Rows from a screen grounding dataset
☆ ☆ ☆
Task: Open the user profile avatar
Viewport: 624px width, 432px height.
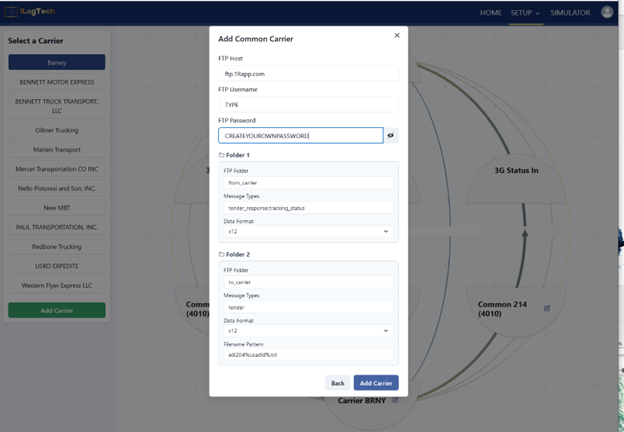Action: (607, 12)
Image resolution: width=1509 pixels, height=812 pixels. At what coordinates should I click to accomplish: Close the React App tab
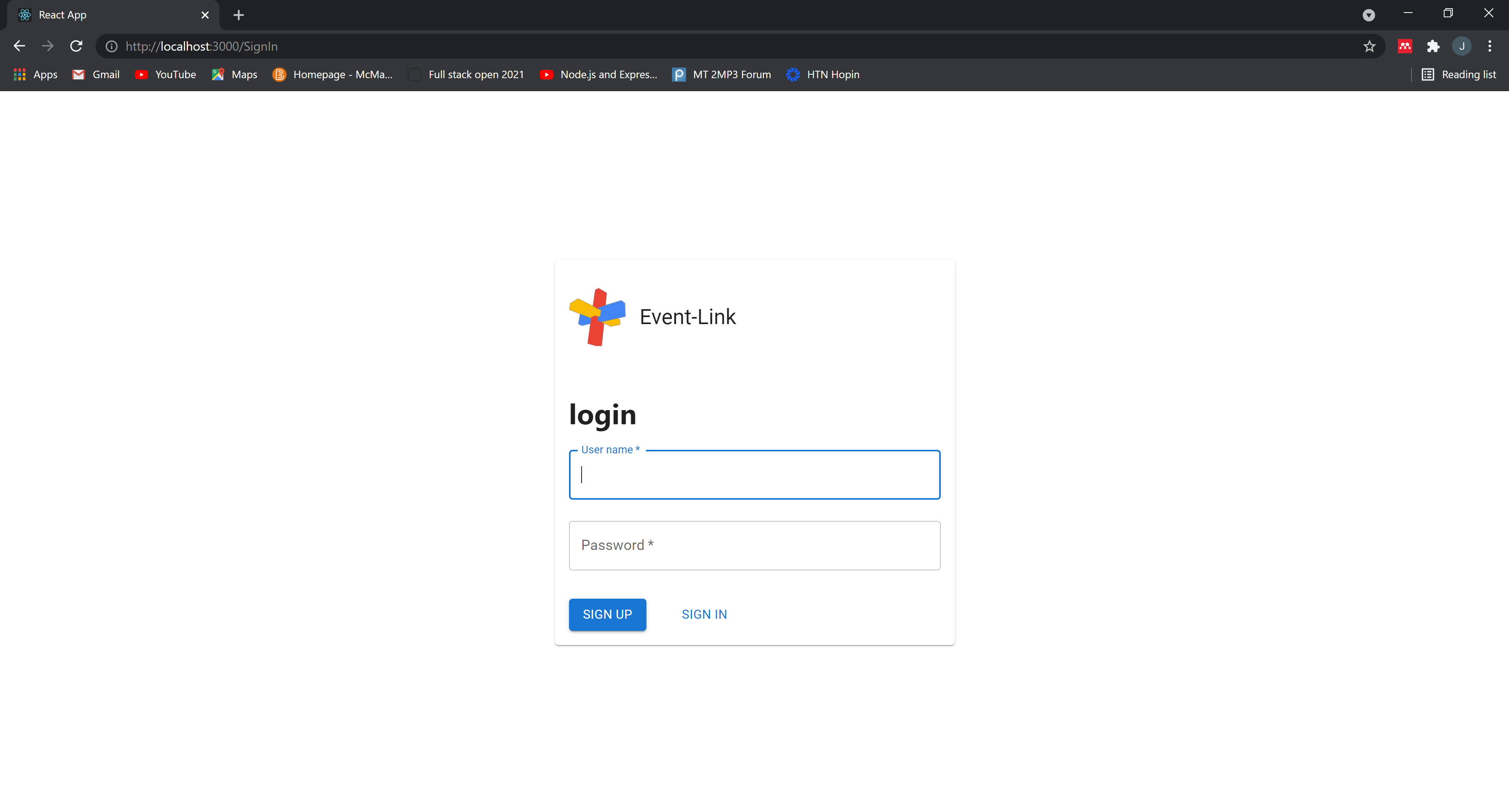pyautogui.click(x=205, y=15)
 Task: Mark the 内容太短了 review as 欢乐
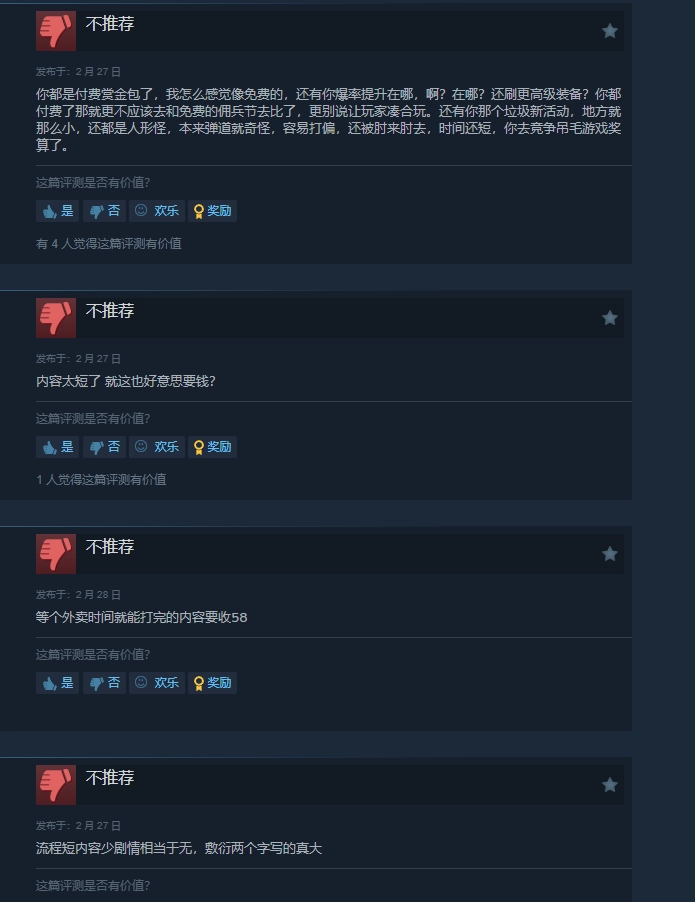point(156,447)
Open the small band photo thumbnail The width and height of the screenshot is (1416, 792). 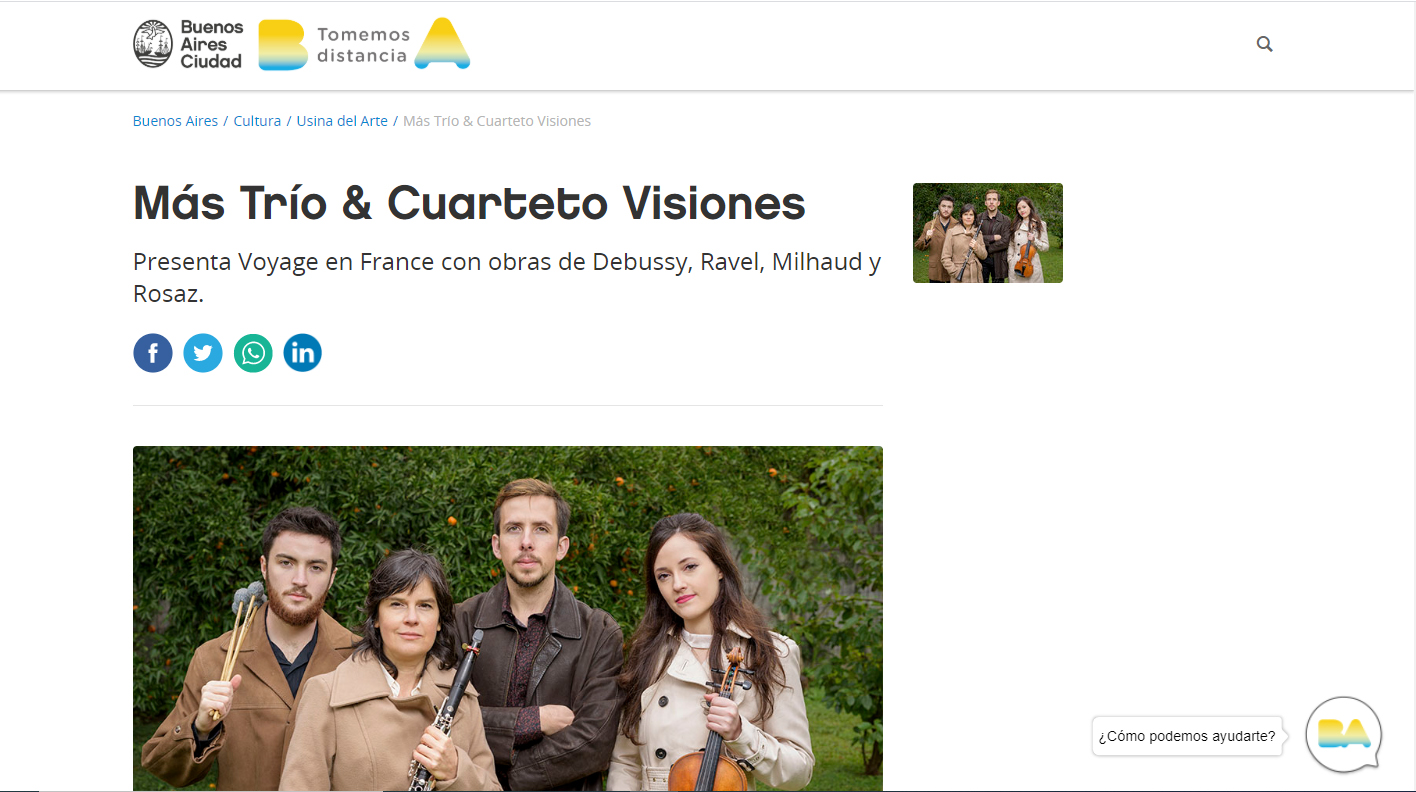click(x=988, y=233)
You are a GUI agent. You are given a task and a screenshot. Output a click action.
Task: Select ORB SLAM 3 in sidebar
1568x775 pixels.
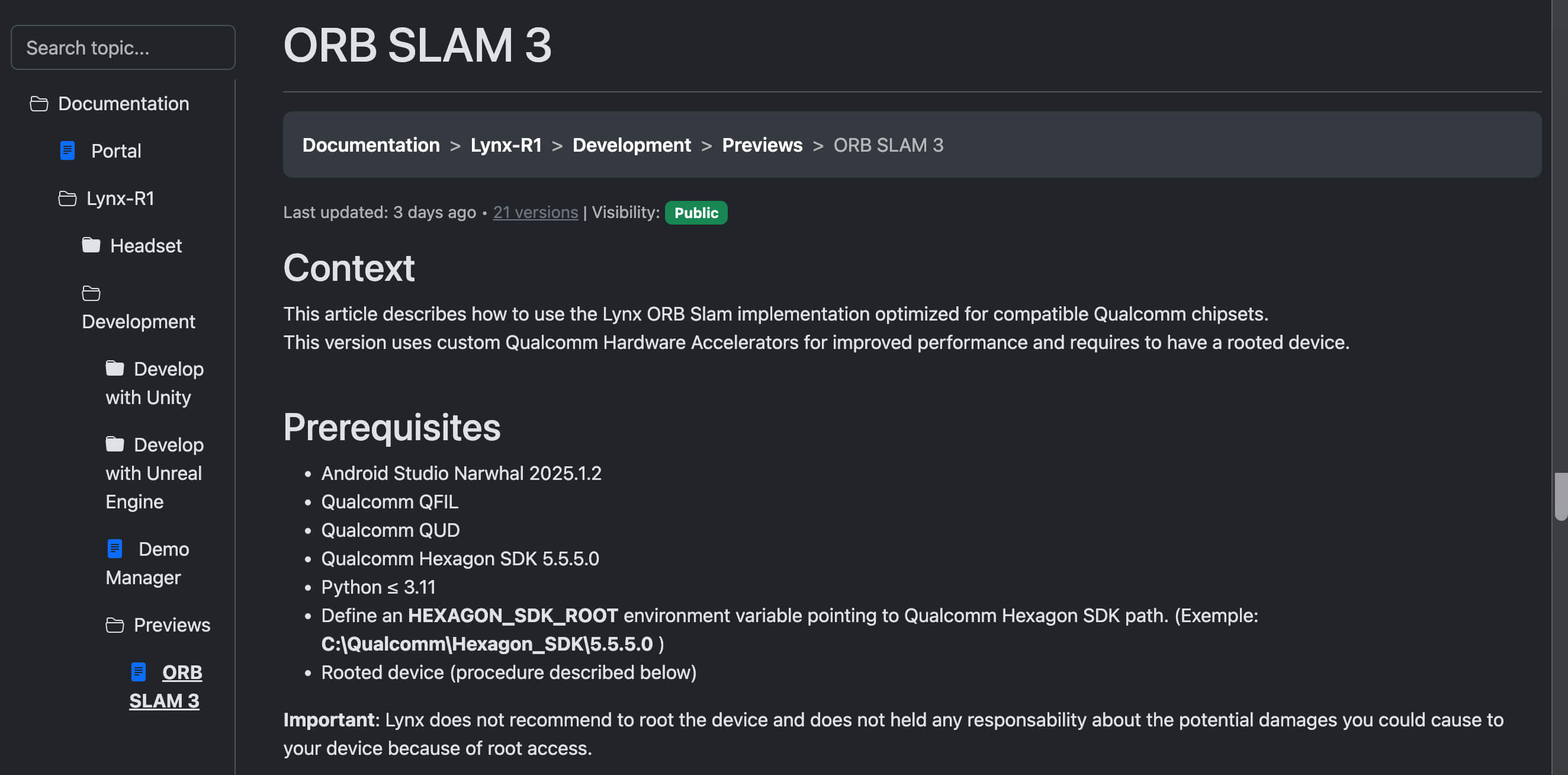(181, 672)
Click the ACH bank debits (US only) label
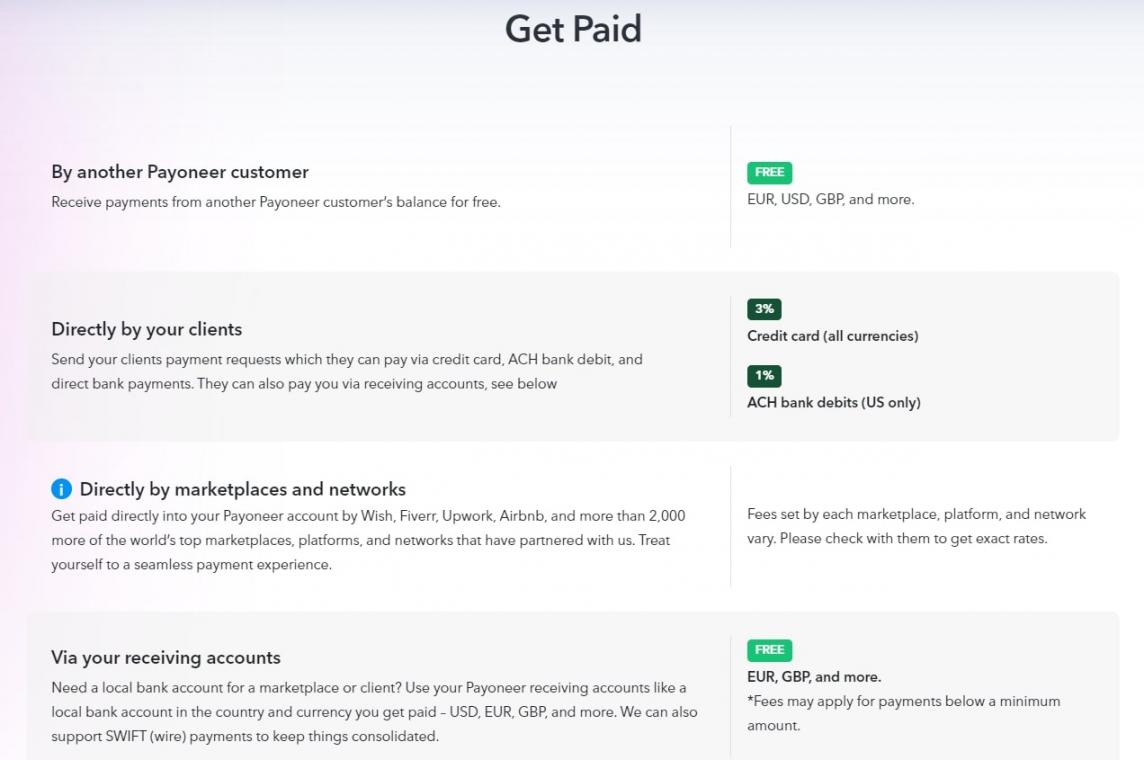Viewport: 1144px width, 760px height. coord(833,402)
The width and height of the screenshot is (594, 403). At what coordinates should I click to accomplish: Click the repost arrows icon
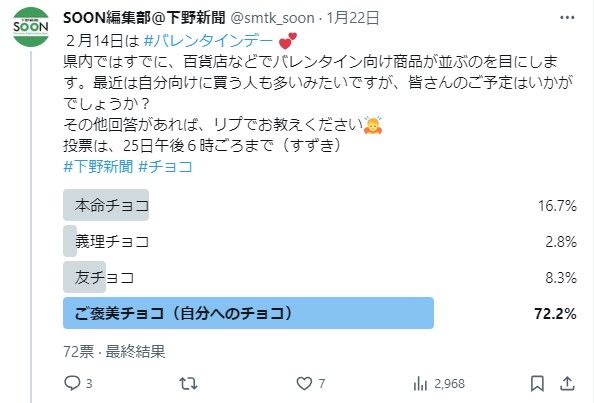point(188,384)
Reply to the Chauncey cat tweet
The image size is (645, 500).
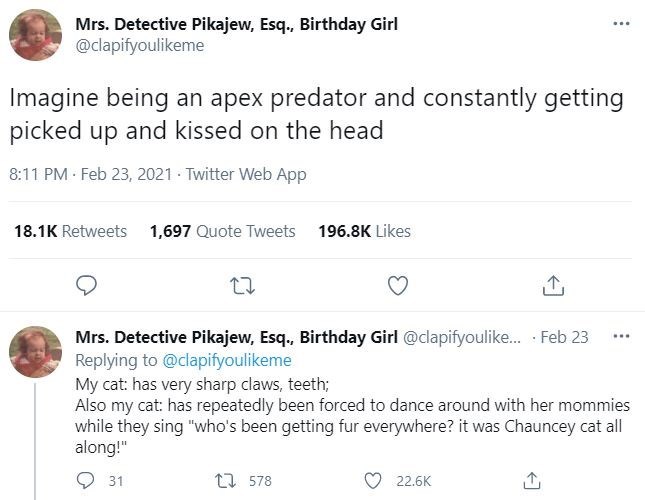(x=86, y=481)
☆ ☆ ☆
Do this
Count the lines of the entries above that contain the string "what", treating uppercase and lowercase as different, and give only the number.

Result for this exercise
2